Raúl estaba en su despacho de director de aquella escuela de primaria. Le había costado un poco adaptarse. Era profesor de secundaria. Estaba acostumbrado a tratar con chicos en esa etapa de transición de niño a hombre, y con toda la problemática de la inseguridad y de los esbozos de la nueva personalidad madura que se hacía presente. El mundo infantil no le era extraño, pero trataba de superarlo lo mejor posible.
Estaba enredado en unas cuentas económicas. Además de director, también ejercía de administrador. Se le habían presentado una serie de posibilidades inversoras para rentabilizar el capital de que disponía la institución. Como persona responsable observaba una posibilidad de superar los déficits endémicos que arrastraba la institución. Todo un desafío que en algunos momentos le quitaban el sueño.
Los números iban y venían, pero no le cuadraban. Algo realmente se había confundido y los números se obstinaban en demostrarlo. Así repasaba, volvía a repetir los pasos, ponía cada partida en su asiento debido. Hasta que reparó que aquella inversión que había hecho, asesorado por un economista, no estaba dando el resultado que le prometieron.

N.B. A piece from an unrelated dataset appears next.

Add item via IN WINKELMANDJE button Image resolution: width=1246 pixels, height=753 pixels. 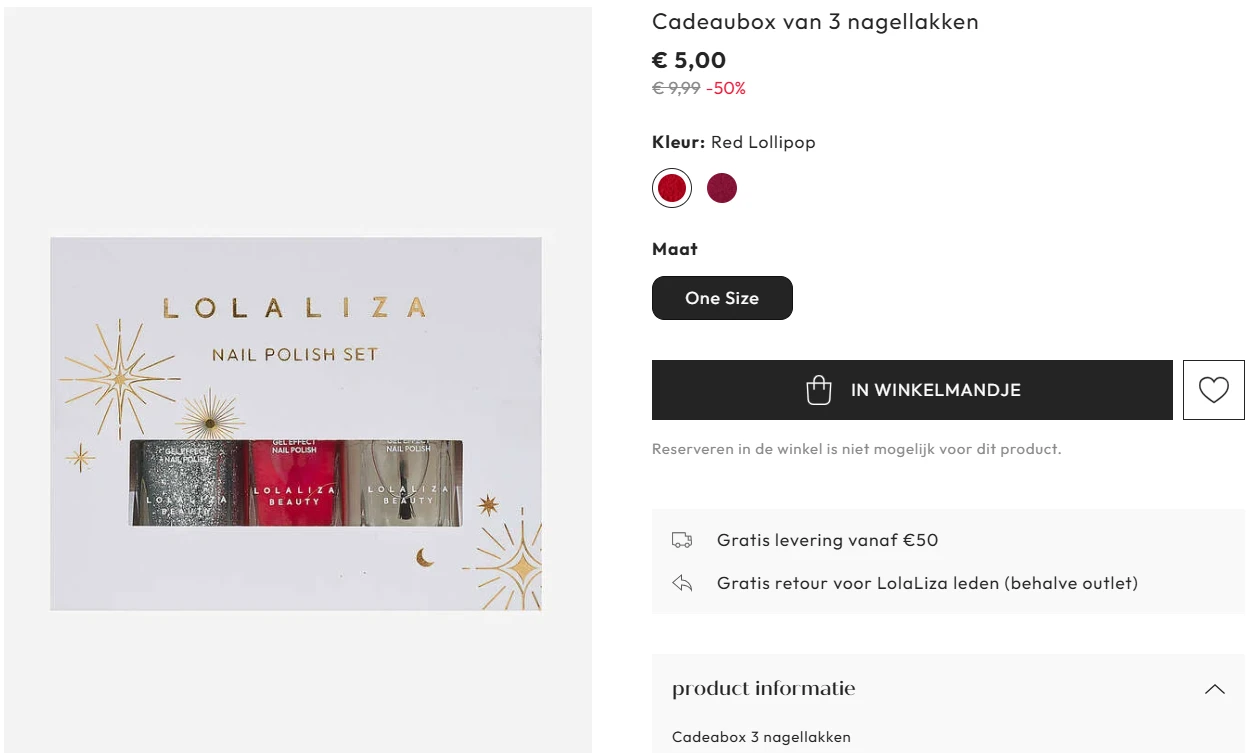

Como todas las cosas, cuando te ofrecen un producto para que lo compres, no te dicen los inconvenientes del mismo. Siempre se guardan un as en la manga para justificar los reveses. Realmente eran buenos vendedores, pero malos consejeros. Raúl tenía un alma plena de confianza. No dudaba inicialmente de las personas. Pero, en aquella ocasión, una vez más no le habían informado de los riesgos.
Se angustió sobremanera. Debía recuperar esos fondos. Llamó al asesor que se había llevado el dinero para que se lo devolviera. Y, otra vez, se informó de un riesgo que no le habían dicho. Por ello, no podía devolverle el dinero. La angustia en Raúl iba aumentando. No sabía qué hacer. Su mente se centró en aquel dinero de la institución y eso le hería de una manera especial. Sus ojos se estaban nublando.
En esos precisos momentos. Un alumno de cinco años y medio de Educación Infantil irrumpió felizmente en su despacho. Abrió la puerta con decisión. Chocó la puerta contra el tope cerca de la pared y causó un cierto estruendo por la energía dada por el alumno. Eso desvió la atención de Raúl de inmediato. Y antes de que pudiera reaccionar, una voz infantil, llena de cariño inundó la estancia.
Unas palabras llenas de cariño llegaron hasta sus oídos: “Dire, vengo a darle un abrazo”. Raúl totalmente sorprendido. Era la primera vez en su vida que le ocurría algo semejante. Abrió sus brazos, acogió al muchachito. Lo estrechó en su pecho y le dijo al niño que aceptaba gustoso esa acción. Se estrecharon “dire” y alumno. El niño le dio un beso y Raúl se lo devolvió.
La felicidad se hizo presente. La mente de Raúl gozaba en aquellos instantes. Pensó en la oportunidad de la acción. En la espontaneidad de aquel alumno que decidió ir al despacho y expresar una acción poco común en la iniciativa de un niño. La mente de Raúl se elevó. Pensó en las maravillas del ser humano. En las acciones nobles que tiene el amor que no entiende de barreras, de juicios, de condenación ni de exigencias.
El muchachito se marchó contento. Raúl se quedó asombrado, relajado y centrado en esa espontaneidad tan maravillosa. El teléfono, a los cinco minutos, sonó. Era el director del banco. Le informó que no iba a atender el cargo contra su cuenta por aquellos fondos que le había informado con anterioridad. La niebla en la mente de Raúl se hizo clara. Una casualidad muy bien planificada: un niño noble y amoroso empezó el camino, de la mano del amor, para calmar la mente de Raúl. Una voz en forma de director del banco para asegurarle la tranquilidad.
Ese día quedó, para siempre, marcado en la experiencia de Raúl. Demasiada casualidad para pensar en el azar. ¡Qué hermoso pensamiento saber que una energía universal cuidaba de sus Hijos como el Eterno con toda su bondad!